About stemming
About stemming
stemming is a process which reduces words to their stem, base, or root form. The index uses the stem of each queried term to expand the {query] by searching for the original term and also indexed terms that share the same root. This important automatic query expansion process often returns relevant results that wouldn’t appear otherwise.
Note
Stemming only applies to words of four characters or more. |
-
Searching for a term typed in its singular form returns items containing the singular and plural form of the term, and vice-versa.
-
The words search, searching and searched share the same root or stem: search-. When you query
searching
, the index returns items containing the words searching, search, searches, and searched.
Stem expansions
For your index to use a certain term as a stem expansion, that term must appear in at least one indexed item, where:
-
The search interface language matches one of the languages of that item.
-
The term appears in the body of that item.
Languages
In addition to only using terms from indexed items in the same language as the search interface, Coveo employs language-specific stemming algorithms in order to improve the relevance of stem expansions. For more information, see our list of supported languages.

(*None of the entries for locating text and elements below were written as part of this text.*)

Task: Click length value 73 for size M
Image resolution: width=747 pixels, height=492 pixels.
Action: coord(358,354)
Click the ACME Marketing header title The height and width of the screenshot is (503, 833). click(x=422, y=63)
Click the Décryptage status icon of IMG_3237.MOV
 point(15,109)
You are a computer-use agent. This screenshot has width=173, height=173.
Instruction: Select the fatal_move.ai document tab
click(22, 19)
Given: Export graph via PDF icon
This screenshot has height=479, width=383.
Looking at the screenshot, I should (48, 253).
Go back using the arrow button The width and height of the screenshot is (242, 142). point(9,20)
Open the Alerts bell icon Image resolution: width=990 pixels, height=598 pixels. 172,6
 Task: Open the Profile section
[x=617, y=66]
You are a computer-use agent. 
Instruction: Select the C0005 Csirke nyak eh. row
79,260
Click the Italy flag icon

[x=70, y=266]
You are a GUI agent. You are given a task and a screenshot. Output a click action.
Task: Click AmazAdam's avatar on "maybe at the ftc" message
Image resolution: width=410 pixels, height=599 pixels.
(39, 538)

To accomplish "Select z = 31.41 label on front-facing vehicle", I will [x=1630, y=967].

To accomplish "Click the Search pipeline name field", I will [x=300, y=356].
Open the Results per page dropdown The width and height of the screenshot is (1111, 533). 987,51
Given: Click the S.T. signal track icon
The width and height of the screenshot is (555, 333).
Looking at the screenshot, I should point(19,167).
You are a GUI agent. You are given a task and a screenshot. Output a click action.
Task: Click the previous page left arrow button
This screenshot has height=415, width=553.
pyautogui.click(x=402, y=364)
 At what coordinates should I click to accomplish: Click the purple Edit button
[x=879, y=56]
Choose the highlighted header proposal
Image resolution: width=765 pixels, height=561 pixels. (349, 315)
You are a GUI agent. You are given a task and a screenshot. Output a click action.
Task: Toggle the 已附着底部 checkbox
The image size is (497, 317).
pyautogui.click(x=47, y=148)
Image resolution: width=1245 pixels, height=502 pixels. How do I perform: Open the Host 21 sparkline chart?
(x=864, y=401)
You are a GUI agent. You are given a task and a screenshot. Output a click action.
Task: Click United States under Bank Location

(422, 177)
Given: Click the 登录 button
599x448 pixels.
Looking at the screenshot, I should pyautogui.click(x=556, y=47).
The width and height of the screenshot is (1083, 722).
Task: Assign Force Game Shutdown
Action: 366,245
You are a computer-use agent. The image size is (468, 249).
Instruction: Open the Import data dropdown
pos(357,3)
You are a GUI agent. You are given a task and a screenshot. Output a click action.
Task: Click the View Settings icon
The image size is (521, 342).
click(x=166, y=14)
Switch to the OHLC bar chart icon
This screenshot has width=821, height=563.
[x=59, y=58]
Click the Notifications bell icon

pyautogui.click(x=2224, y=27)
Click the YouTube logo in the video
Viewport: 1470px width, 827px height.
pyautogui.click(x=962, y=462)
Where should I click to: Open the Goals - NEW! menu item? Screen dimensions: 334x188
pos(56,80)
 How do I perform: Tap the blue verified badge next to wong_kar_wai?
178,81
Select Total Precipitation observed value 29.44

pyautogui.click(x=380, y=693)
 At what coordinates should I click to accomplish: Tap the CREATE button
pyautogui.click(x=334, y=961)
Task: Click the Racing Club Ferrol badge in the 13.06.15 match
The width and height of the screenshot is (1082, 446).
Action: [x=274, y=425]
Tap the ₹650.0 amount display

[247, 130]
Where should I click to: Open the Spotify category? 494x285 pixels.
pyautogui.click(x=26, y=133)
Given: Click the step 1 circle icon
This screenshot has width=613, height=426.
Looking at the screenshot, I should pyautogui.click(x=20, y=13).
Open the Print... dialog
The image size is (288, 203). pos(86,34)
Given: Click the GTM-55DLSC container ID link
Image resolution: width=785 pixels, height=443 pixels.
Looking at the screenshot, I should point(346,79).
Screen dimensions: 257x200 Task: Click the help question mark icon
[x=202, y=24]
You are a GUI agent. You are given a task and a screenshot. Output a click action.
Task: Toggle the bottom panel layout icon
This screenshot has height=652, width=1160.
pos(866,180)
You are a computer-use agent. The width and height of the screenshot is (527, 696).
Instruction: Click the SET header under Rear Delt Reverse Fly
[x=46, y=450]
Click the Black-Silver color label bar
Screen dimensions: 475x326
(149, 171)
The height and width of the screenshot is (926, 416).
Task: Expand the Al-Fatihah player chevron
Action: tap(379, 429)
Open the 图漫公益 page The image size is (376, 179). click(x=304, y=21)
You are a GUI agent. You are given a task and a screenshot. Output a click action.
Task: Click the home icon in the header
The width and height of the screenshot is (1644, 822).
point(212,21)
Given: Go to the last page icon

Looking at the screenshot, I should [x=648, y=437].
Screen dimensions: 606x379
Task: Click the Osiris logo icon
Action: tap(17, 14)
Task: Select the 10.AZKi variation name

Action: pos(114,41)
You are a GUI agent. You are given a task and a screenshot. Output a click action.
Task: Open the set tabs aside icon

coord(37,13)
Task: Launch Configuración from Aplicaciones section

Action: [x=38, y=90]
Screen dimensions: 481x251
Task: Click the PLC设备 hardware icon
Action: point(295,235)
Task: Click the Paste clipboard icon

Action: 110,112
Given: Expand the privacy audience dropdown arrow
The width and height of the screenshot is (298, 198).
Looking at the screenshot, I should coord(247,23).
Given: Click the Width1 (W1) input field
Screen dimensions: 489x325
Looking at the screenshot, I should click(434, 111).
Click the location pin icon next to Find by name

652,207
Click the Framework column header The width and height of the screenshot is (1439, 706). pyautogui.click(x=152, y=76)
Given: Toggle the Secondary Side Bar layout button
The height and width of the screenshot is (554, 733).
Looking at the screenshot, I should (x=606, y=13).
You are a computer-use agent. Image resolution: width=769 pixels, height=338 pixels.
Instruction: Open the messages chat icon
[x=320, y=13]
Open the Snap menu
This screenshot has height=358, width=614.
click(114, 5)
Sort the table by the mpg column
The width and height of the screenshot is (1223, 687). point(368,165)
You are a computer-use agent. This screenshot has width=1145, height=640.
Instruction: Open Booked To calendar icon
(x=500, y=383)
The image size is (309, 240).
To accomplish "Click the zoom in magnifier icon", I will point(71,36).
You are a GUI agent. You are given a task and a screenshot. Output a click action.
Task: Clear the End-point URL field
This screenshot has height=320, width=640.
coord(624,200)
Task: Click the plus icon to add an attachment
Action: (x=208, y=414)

The term attention can stem to attentio in English and attenti in French.
The stem expansion attentif is only relevant in French.
By default, the index assumes the search interface language to be the main languages it detects in indexed items.
You can however set the forwardLanguageToCoveoIndex
Search API query parameter to true
to force the index to use the language passed in the locale
Search API query parameter.
Stemming in field queries
You can also leverage stemming in field queries by enabling the stemming
option of the target fields.
That being said, keep in mind that doing so can impede performance.
Ranking
The index gives higher result ranking to items containing the original form of queried terms. Moreover, the index calculates a correlation factor in your index between the searched term and every possible expansion. In search results, highly correlated expansions are ranked higher than poorly correlated ones. This decreases the risks of stemming confusion that could occur when words of different natures share the same stem.
In English, the terms university and universe stem to the same root, although they’re not semantically related.
When you search for universe
, the Coveo index expands your query using terms from the univer stem classes that can include university. However, since the terms universe and university rarely co-occur in your indexed items, items containing university rank lower.
Disabling stemming
While expanded queries are generally useful, you can disable the stemming expansion when you want to search for an exact term or an exact phrase.